After the creators of the RepoQA benchmark implemented a new evaluation method, they found that Haiku performs exceptionally well. I was wondering if it would be possible to integrate Haiku with a context size of around 20-50k and allow for 10 times the number of requests compared to Opus (i.e., 10 Haiku requests for every 1 Opus request). This approach should still be more cost-effective overall.
Essentially, this would equate to 5,000 Haiku requests, as Haiku is 60 times cheaper than Opus. Even with a 50k context size, it would remain cheaper, and for 20k, it would be significantly more affordable.

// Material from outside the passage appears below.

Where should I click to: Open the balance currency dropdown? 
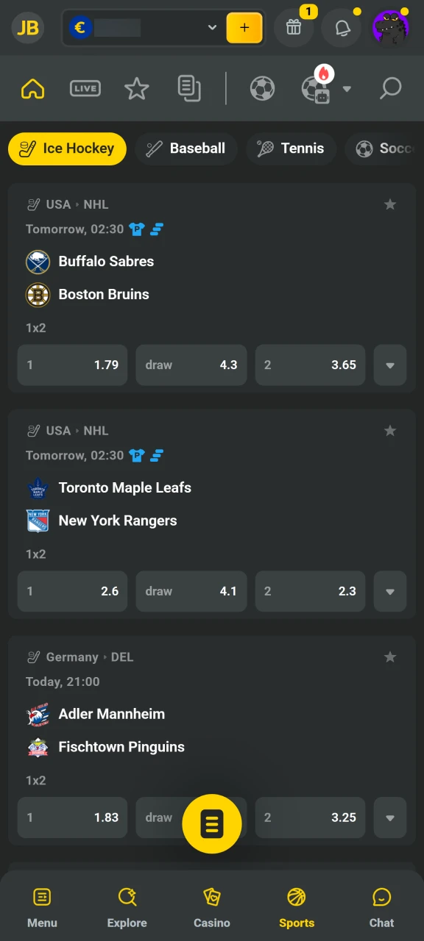(x=212, y=27)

Isn’t it already possible in the long context chat? Both Sonnet and Haiku are available there with 200k context length, and opus is also available there via your own API using this method:
Yes, it is generous of them to add more Haiku (20) /Sonnet (50) calls. However, I would like there to be an intermediate level, as I stated with a context size of ideally 50k, 20k minimum. The quality deteriorates at 200k from empirical evidence quite a bit going up to 100+k (even though it passes the needle in the haystack tests).
I don’t mind 1 Opus call being equal to 5 Haiku calls even though it is 60x cheaper (making it 12x cheaper if context goes from 10k to 50k).
This is quite far fetched but would solve a big use case for me of quickly iterating on bugs which a large context window and a high chance of fixing them.